Le tatouage, c'est la tendance du moment, et le tatouage amazigh n'y échappe pas ! On assiste à un véritable engouement, que ce soit en Algérie ou chez la diaspora. Les jeunes se réapproprient cet art ancestral, le modernisent et le partagent fièrement sur les réseaux sociaux et le revendiquent comme un symbole de leur identité. Les motifs traditionnels sont revisités, adaptés aux goûts contemporains et intégrés à des créations artistiques variées.
Un héritage millénaire revisité
Le tatouage amazigh, ou ticṛaḍ en tamazight, est une pratique millénaire. Elle a traversé les siècles, évoluant avec croyances et pratiques sociales. Les Égyptiens représentaient des guerriers amazighes tatoués. Cette coutume perdura en Afrique du Nord, notamment en Algérie, jusqu'au déclin des dernières décennies du XXe siècle. La montée de l'islamisme dans les années 1990 contribua à sa diabolisation, perçue comme contraire aux préceptes religieux. Plus qu'un ornement, le tatouage amazigh est un langage symbolique. Chaque motif, emplacement corporel, a une signification précise : protection, fertilité, force ou appartenance tribale. Les symboles géométriques (losange, triangle, spirale) et les représentations animales (lézard, scorpion, oiseau) sont courants. L'encre, composée de suie ou d'anémone (khôl), était appliquée avec des aiguilles ou des épines dans un geste spirituel. Les formes géométriques (losange, trait vertical) symbolisent la protection, la fertilité, l'harmonie, tandis que les animaux évoquent la force, la résilience.

Chez les femmes, le tatouage marquait le passage à l'âge adulte et la féminité, un rite d'appartenance communautaire et parfois un "certificat de nubilité". Il avait aussi une fonction thérapeutique, protégeant contre les maladies des mauvais esprits. Dans les Aurès, le tatouage se distingue en lušam (décoratif) et ahjam (thérapeutique). En Oranie, il a une connotation ornementale et symbolique. Le losange sur l'avant-bras était un talisman contre la stérilité ou encore le trait entre les sourcils appelé « El chahed » (le témoin), marquant d'une trace indélébile une promesse faite à tiers, à soi ou à Dieu. En Kabylie, le tatouage est appelé Tčrad.

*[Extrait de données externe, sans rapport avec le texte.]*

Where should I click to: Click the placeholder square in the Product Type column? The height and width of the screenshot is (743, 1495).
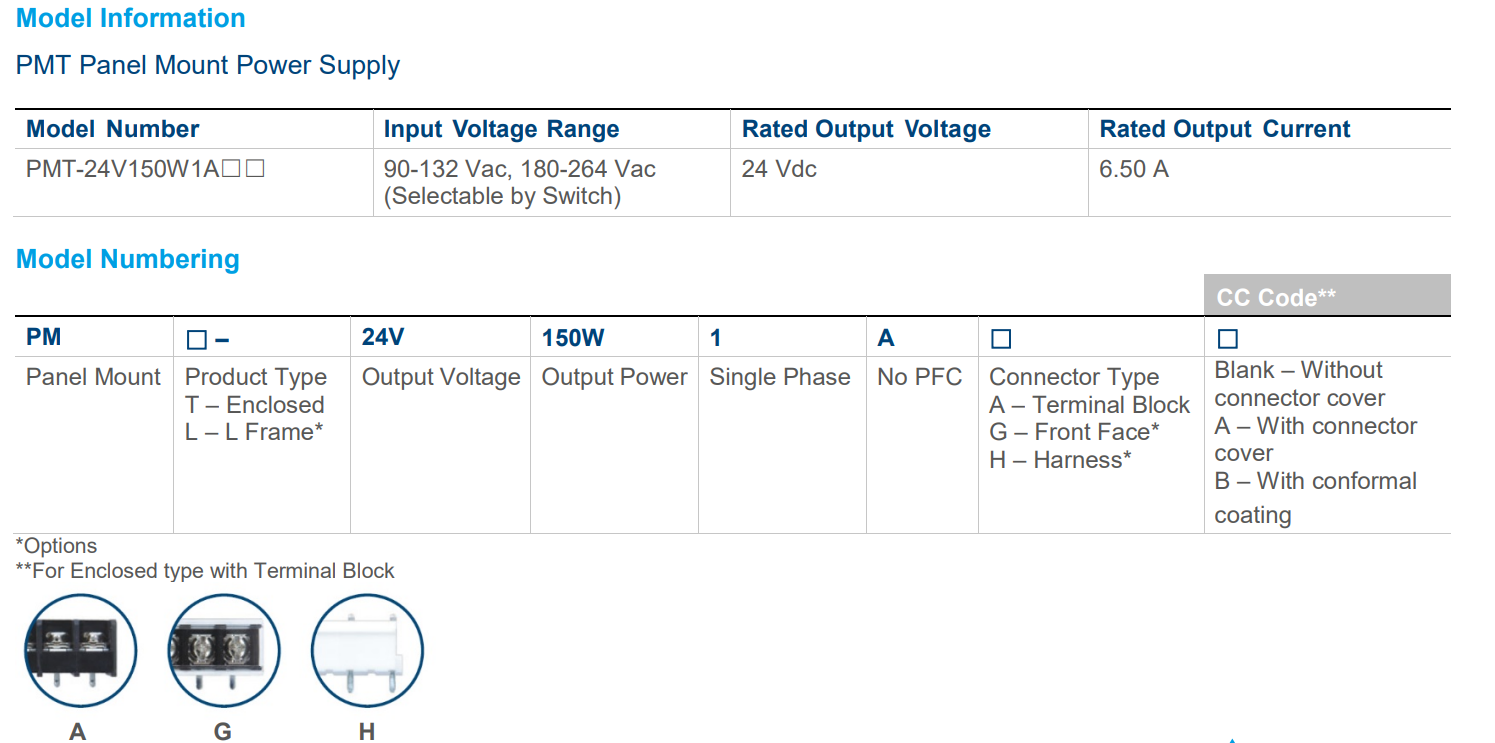coord(196,340)
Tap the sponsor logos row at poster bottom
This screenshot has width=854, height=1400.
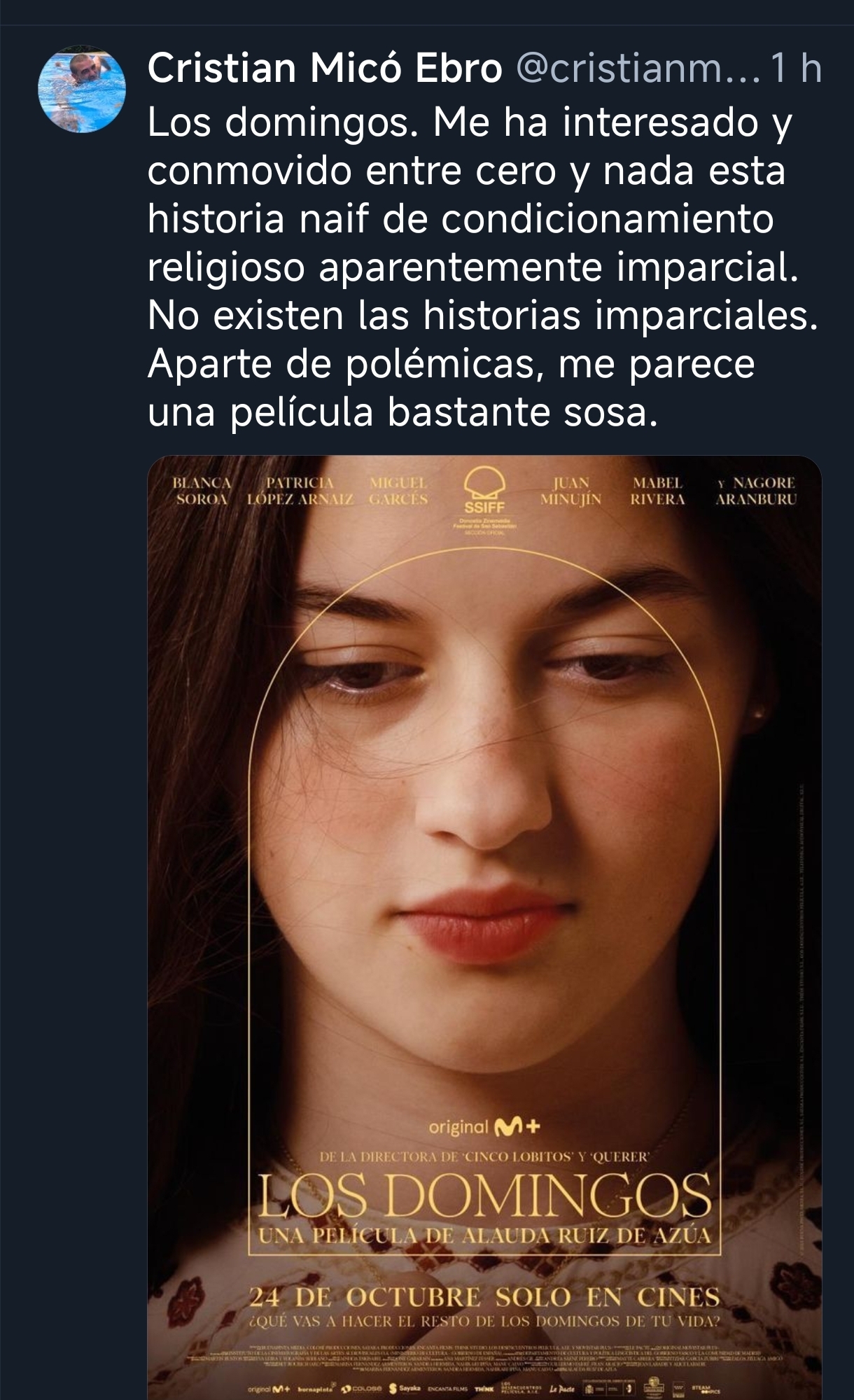[x=484, y=1390]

Il revêt différentes formes et représentations, comme le révèle l'étude ethnographique sur le tatouage chez les femmes kabyles dans les deux régions de Kabylie Ifigha et Bouzguéne menée par Sonia Inchekel et Louiza Boudjema, qui donnent la parole à des doyennes tatouées.
« J'ai fait ce tatouage qui est sur mon bras comme un bracelet, et sur le cou comme un collier. Je les ai considérés comme des bijoux. » Na Malha (81 ans, du village Ait Wizgen)
En effet, les femmes kabyles se faisaient tatouer autrefois des motifs en forme de bijoux, tels que des colliers (tazlegt) ou des bracelets (ameclux). Certains motifs rendent hommage à la nature, comme le papillon (Afertettu), l'abeille (Tizizwit) ou le mille-pattes (Times n wadu).

De nos jours, les motifs traditionnels amazighs sont revisités par les tatoueurs et les tatoués. On les retrouve sur les bras, les jambes, le dos, dans des versions minimalistes ou plus élaborées. Le tatouage amazigh devient un moyen d'expression unique, un mélange de tradition et de modernité. « Cela a commencé avec l'arrivée d'Elija – du premier né dans la famille. Je me suis fait tatouer une feuille de dattier (j'ai lu quelque part que la datte est associée à la naissance d'un enfant, car l'amour qu'on leur porte est aussi sucré). Cela s'est fait tout naturellement avec la naissance des jumeaux. Je choisis des signes féminins. Un de mes tatouages est composé de trois de ces symboles, qui font référence au foyer et à l'attache à la mère nature, c'est comme un cycle de la vie. » nous confie Menel Z. doctorante.
En choisissant de marquer sa peau de symboles chargés de sens, Menel Z. s'inscrit dans un mouvement de réappropriation de la culture amazighe, la faisant dialoguer avec son expérience personnelle et son identité de femme moderne.